El miércoles, Assange se declaró culpable de conspirar con una de sus fuentes, Chelsea Manning, para obtener y publicar secretos gubernamentales en violación de la Ley de Espionaje. Ben Wizner, que dirige el proyecto de libertad de expresión, privacidad y tecnología de la Unión Estadounidense por las Libertades Civiles, dijo que la condena podría tener consecuencias de largo alcance.
“Esta fue la primera vez en la historia moderna de Estados Unidos en que vimos que se criminalizaba la publicación de información veraz”, dijo Wizner. “El hecho de que no hubiera sucedido antes no se debió necesariamente a la ley, sino probablemente a la costumbre.
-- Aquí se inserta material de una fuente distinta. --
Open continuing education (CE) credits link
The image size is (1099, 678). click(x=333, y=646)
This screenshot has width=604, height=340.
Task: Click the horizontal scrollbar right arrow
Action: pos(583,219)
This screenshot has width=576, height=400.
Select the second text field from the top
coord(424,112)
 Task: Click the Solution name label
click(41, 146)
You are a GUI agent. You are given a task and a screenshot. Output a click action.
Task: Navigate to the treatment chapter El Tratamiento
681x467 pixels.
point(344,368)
Esa costumbre dependía de una relación entre los medios de comunicación y el gobierno, de un entendimiento de que, si bien podían tener ideas diferentes sobre lo que era el interés público, ambos tenían una idea fundamentalmente estadounidense de lo que era el interés público. Entonces apareció WikiLeaks. Su visión es que el imperialismo estadounidense es la mayor amenaza para la paz mundial. Es una visión del interés público que es radicalmente diferente de la del Estado estadounidense, y eso pone presión sobre el viejo consenso”.
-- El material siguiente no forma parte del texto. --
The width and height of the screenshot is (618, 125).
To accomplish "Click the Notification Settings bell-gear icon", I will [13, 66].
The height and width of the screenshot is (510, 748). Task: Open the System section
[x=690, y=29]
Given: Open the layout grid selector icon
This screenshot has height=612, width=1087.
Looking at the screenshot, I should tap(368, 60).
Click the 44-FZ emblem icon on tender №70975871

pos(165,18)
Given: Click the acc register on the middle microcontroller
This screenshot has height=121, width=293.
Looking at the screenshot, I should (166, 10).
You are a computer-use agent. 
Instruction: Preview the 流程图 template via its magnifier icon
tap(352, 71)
En un nivel rudimentario, las actividades de Assange se parecían en gran medida a las de los medios de comunicación tradicionales: reunía y publicaba información auténtica y de interés periodístico. Sin embargo, sus objetivos eran diferentes.
En lugar de reclamar neutralidad u objetividad, Assange se presentó a sí mismo como un guerrero, jurado por la causa de la transparencia radical. Se negó a aceptar que incluso los gobiernos democráticos requirieran cierto grado de secreto para funcionar. En cambio, buscó, en sus palabras, “cambiar el comportamiento del régimen” haciendo que el secreto mismo fuera insostenible. En su lugar surgiría la “voluntad del pueblo de verdad, de amor y de autorrealización”.
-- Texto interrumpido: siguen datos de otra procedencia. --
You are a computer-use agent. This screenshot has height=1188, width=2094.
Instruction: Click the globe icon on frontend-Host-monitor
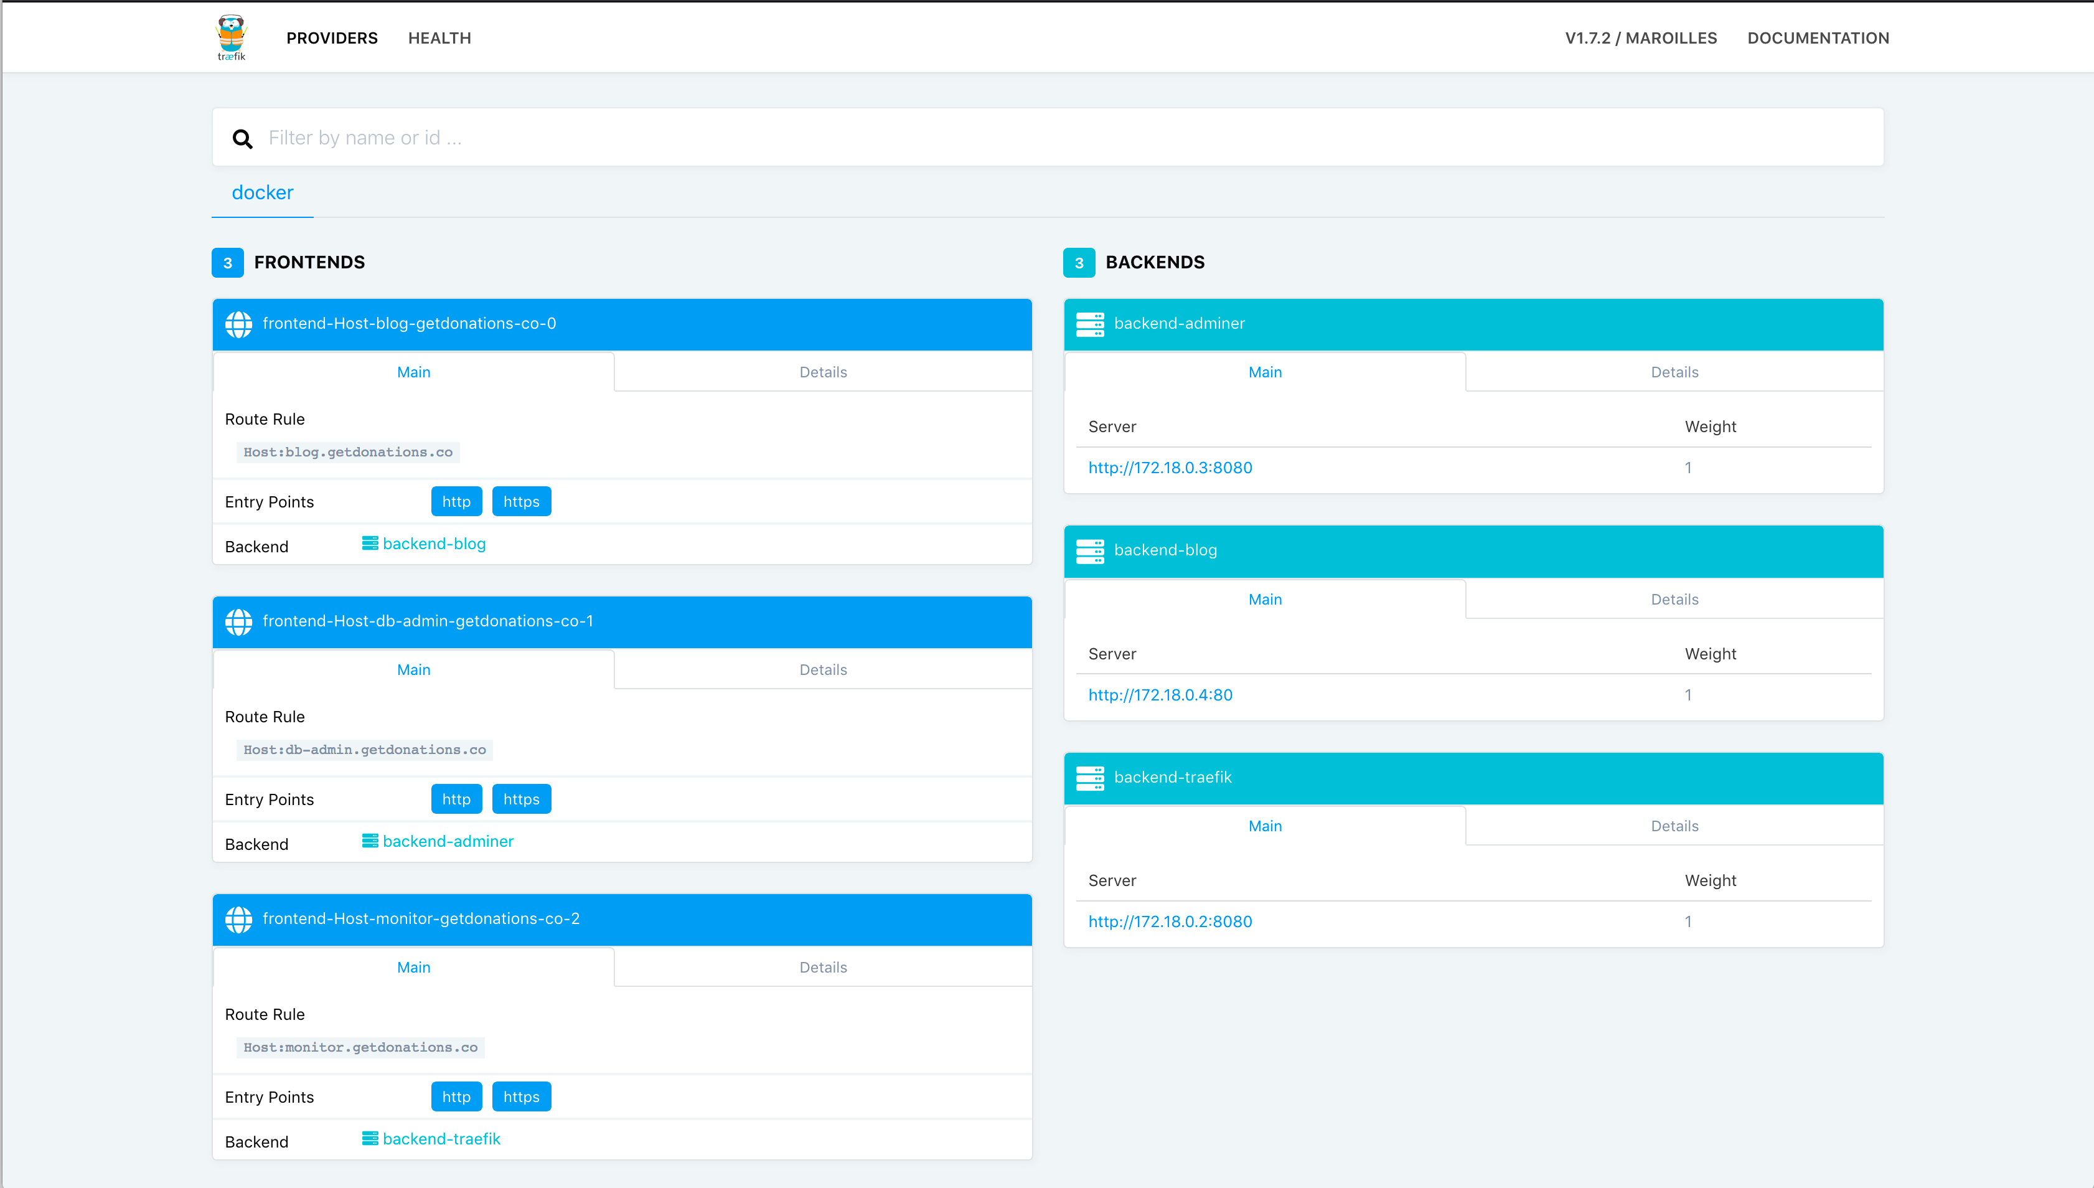[x=239, y=918]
Era una visión utópica, más una excusa que un argumento. Una de las contradicciones del caso penal de Assange es hasta qué punto su libertad dependía precisamente del tipo de tratos diplomáticos secretos que había trabajado durante años para ridiculizar y exponer.
Como director de inteligencia nacional durante la presidencia de Barack Obama, James R. Clapper Jr. se enfrentó a las consecuencias de muchos episodios de piratería y filtración. En una entrevista por correo electrónico, rechazó la idea de que las revelaciones de Assange hubieran cambiado la opinión de alguien sobre la moralidad del aparato de inteligencia estadounidense. En cambio, dijo, WikiLeaks simplemente sirvió para reforzar las opiniones preexistentes de la facción que ya creía que las agencias de espionaje estadounidenses eran “malvadas”.
“No creo que haya movido la aguja en un sentido o en el otro”, dijo.
Aun así, dijo Coleman, la historia de las filtraciones aún se está escribiendo, en parte por organizaciones como Distributed Denial of Secrets y XnetLeaks. Al igual que WikiLeaks, estos sitios solicitan y publican filtraciones digitales de gran volumen. Pero tienen estándares más altos cuando se trata de redactar información y examinar fuentes.
En cuanto a Assange, estaba “participando en un experimento muy audaz”, dijo Coleman. “Los experimentos seguramente tendrán éxitos y fracasos. Pero se necesitaba a alguien que fuera audaz y lo intentara”.